#### Exercise prompt:
Look below for the line with "Click the icon beside Branch Wise Collection", then repeat it and all lines after it, exactly, minus any pictures.

:: Data extract

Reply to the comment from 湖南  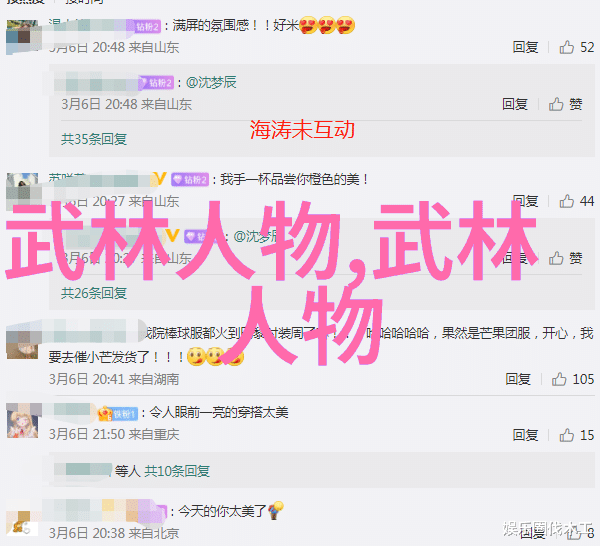click(518, 379)
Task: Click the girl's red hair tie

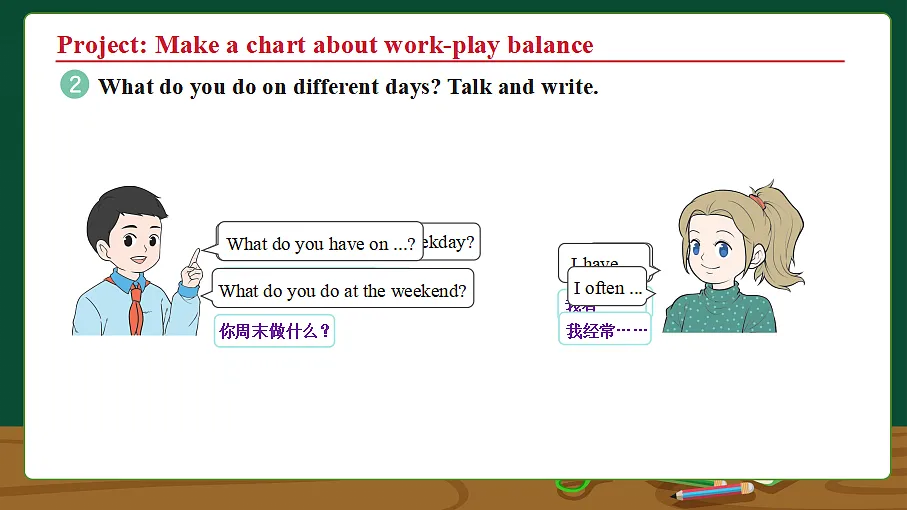Action: [757, 202]
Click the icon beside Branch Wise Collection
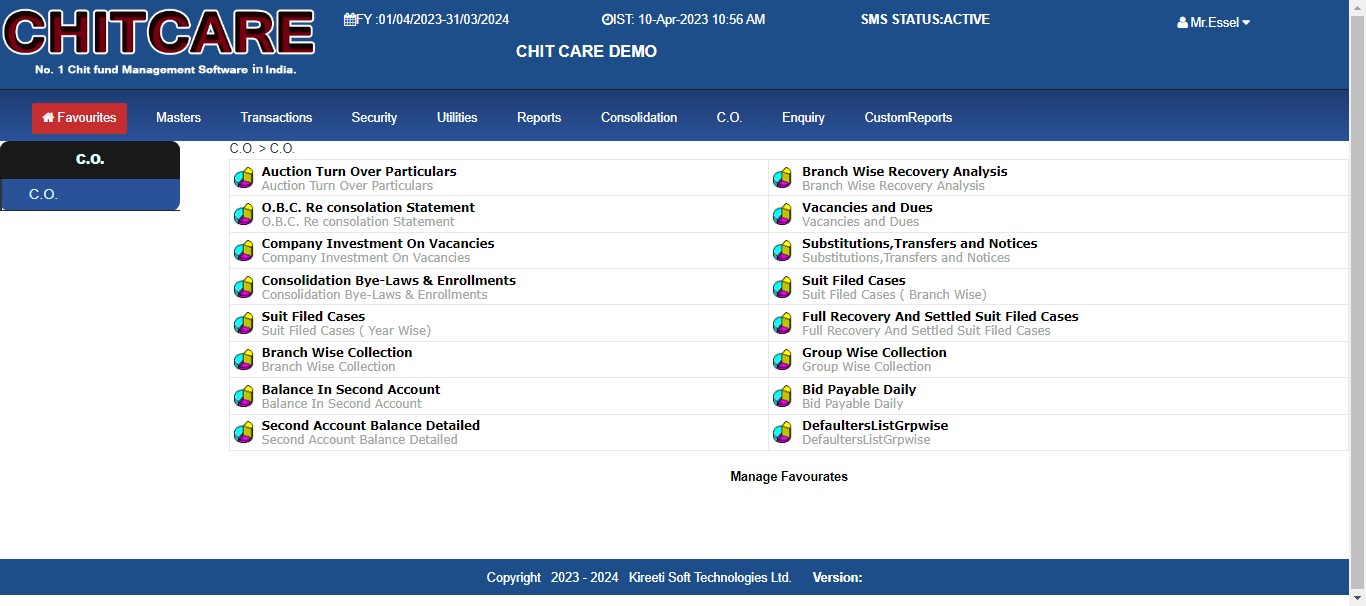 pyautogui.click(x=243, y=359)
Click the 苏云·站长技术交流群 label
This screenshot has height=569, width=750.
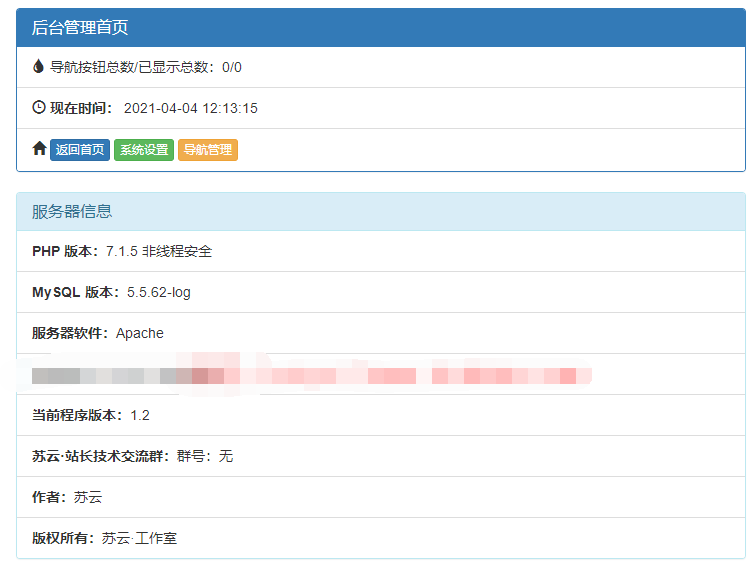[x=102, y=456]
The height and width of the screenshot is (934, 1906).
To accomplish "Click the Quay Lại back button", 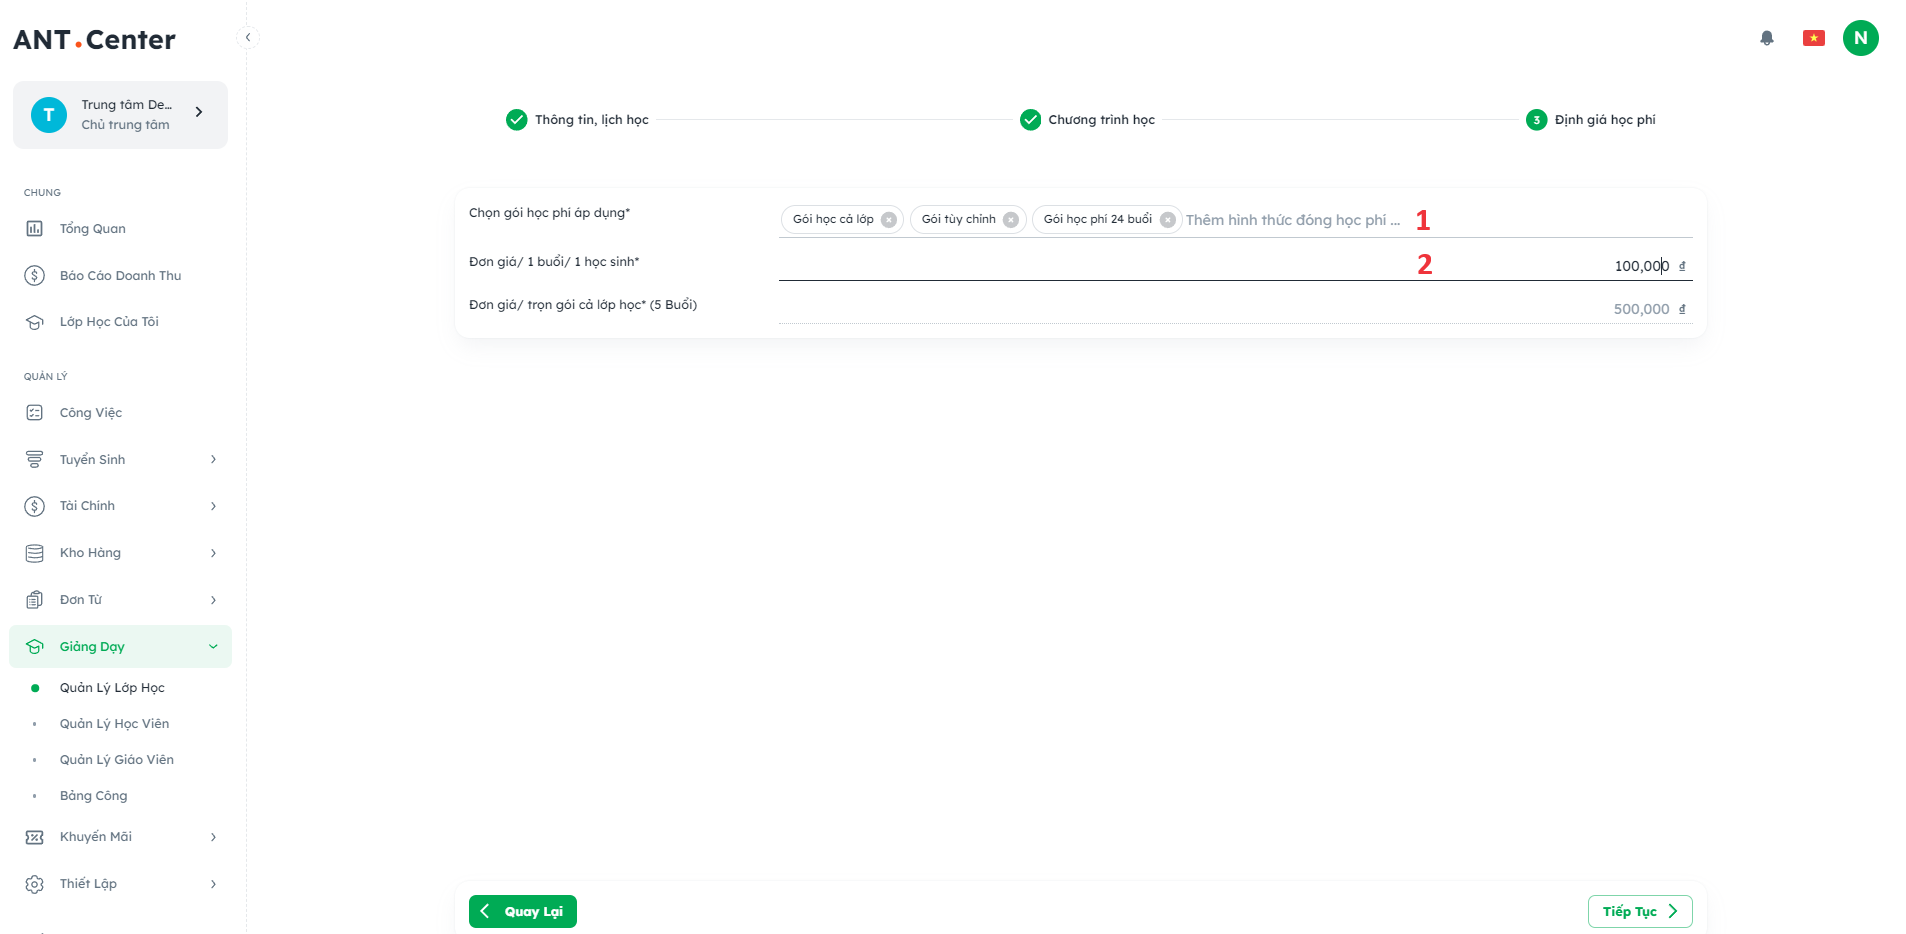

::::

#### Output of the task:
Click the icon beside Branch Wise Collection
 pyautogui.click(x=243, y=359)
Click the 苏云·站长技术交流群 label
This screenshot has height=569, width=750.
[x=102, y=456]
The height and width of the screenshot is (934, 1906).
To accomplish "Click the Quay Lại back button", 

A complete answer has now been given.